EXERCISE PROMPT:
Using the records below, write out again exactly the lines that begin at the line containing "Tap the cellular signal bars" and end at the line containing "Click the Overview home icon", and no other lines.

EXTRACTED DATA:
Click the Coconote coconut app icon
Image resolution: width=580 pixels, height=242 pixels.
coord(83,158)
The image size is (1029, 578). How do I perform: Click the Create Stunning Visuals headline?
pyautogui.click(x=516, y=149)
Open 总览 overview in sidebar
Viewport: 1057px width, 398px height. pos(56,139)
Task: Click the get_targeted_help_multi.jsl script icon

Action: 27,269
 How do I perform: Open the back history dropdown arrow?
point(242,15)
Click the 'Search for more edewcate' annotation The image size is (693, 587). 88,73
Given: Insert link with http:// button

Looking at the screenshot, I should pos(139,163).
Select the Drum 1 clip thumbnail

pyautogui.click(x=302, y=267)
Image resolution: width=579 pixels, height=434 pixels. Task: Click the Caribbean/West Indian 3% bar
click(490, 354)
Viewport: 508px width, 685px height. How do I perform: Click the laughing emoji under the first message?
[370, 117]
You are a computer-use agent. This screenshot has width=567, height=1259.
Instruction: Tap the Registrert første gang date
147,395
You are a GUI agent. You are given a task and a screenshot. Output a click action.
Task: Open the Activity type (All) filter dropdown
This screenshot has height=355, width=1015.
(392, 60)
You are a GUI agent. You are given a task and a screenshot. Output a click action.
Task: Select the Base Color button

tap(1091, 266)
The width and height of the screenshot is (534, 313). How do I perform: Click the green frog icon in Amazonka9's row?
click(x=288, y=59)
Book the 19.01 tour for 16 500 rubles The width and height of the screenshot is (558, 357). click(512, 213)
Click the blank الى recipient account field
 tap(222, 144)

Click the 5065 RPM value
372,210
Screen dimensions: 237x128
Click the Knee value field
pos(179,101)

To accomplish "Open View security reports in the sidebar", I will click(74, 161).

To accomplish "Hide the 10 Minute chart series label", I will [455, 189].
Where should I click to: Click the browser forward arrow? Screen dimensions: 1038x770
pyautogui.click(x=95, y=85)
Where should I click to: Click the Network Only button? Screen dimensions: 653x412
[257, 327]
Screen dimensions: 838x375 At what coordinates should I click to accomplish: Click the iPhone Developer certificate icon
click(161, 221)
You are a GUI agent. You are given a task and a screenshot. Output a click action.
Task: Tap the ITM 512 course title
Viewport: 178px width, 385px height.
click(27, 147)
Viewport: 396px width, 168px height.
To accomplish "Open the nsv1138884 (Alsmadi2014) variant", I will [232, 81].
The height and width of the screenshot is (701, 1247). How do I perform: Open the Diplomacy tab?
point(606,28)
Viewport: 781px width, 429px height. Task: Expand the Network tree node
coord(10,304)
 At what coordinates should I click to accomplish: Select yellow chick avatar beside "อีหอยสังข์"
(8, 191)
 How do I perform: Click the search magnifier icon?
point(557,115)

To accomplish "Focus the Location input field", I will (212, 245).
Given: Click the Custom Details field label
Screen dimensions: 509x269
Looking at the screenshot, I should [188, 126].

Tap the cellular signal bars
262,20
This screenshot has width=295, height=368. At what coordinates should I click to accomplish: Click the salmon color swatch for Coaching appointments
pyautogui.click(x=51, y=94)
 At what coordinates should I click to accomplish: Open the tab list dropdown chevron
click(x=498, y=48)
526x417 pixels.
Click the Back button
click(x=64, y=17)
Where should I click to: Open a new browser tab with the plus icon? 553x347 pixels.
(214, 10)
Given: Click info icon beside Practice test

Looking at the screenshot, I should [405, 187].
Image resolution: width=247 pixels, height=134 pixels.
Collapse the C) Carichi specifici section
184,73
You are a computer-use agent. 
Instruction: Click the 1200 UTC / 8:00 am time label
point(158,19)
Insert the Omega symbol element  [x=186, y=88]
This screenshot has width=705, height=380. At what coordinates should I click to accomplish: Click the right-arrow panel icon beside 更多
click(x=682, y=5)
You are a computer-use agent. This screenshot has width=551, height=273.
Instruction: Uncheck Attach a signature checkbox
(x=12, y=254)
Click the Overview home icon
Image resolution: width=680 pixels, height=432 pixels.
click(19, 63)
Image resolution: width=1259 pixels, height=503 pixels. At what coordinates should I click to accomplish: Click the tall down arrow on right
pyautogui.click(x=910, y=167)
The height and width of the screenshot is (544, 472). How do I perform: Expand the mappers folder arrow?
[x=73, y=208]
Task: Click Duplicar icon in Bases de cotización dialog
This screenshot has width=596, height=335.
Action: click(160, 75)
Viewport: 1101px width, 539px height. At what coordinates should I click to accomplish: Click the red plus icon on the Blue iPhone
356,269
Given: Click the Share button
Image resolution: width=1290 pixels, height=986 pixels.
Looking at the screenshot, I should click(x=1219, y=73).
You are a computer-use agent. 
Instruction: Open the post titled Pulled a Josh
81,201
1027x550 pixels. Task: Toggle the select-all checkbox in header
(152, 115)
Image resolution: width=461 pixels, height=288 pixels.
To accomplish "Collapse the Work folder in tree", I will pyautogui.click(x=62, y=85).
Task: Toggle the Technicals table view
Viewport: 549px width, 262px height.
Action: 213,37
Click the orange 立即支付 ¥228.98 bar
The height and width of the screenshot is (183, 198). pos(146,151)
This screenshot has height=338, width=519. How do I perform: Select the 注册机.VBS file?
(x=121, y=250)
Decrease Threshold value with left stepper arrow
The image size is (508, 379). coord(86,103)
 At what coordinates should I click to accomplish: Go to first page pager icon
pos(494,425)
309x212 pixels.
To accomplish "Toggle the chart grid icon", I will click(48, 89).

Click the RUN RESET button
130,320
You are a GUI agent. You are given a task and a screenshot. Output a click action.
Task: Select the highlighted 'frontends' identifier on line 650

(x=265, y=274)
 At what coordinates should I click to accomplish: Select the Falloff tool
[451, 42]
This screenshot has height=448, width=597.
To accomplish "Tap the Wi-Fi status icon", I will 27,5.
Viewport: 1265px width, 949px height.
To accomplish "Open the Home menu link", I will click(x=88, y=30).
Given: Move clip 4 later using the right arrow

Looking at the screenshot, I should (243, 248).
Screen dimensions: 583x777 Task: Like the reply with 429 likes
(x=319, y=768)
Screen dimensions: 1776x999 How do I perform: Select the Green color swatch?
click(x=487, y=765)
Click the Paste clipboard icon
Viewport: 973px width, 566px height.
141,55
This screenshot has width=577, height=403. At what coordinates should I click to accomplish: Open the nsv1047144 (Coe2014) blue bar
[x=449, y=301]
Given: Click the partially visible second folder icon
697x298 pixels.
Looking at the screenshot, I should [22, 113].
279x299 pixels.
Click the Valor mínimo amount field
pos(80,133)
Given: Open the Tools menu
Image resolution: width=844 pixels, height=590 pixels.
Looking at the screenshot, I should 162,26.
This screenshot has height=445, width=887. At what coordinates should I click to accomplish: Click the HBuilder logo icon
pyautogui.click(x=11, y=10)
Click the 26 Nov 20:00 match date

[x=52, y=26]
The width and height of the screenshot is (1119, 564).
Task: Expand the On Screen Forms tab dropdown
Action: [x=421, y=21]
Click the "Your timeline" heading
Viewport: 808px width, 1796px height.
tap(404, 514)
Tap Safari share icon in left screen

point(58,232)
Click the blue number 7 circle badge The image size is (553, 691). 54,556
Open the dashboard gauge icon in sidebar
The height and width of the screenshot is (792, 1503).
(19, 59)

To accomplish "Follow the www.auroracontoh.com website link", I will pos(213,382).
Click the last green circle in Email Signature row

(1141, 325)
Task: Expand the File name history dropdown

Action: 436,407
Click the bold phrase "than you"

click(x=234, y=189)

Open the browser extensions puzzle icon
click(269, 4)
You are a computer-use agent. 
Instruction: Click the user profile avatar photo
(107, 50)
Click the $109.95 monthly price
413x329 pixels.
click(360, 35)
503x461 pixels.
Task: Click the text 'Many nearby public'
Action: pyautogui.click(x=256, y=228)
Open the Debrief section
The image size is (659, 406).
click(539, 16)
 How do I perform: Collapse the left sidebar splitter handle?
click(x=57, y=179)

TASK OUTPUT:
Tap the cellular signal bars
262,20
This screenshot has width=295, height=368. At what coordinates should I click to accomplish: Click the salmon color swatch for Coaching appointments
pyautogui.click(x=51, y=94)
 At what coordinates should I click to accomplish: Open the tab list dropdown chevron
click(x=498, y=48)
526x417 pixels.
Click the Back button
click(x=64, y=17)
Where should I click to: Open a new browser tab with the plus icon? 553x347 pixels.
(214, 10)
Given: Click info icon beside Practice test

Looking at the screenshot, I should [405, 187].
Image resolution: width=247 pixels, height=134 pixels.
Collapse the C) Carichi specifici section
184,73
You are a computer-use agent. 
Instruction: Click the 1200 UTC / 8:00 am time label
point(158,19)
Insert the Omega symbol element  [x=186, y=88]
This screenshot has width=705, height=380. At what coordinates should I click to accomplish: Click the right-arrow panel icon beside 更多
click(x=682, y=5)
You are a computer-use agent. This screenshot has width=551, height=273.
Instruction: Uncheck Attach a signature checkbox
(x=12, y=254)
Click the Overview home icon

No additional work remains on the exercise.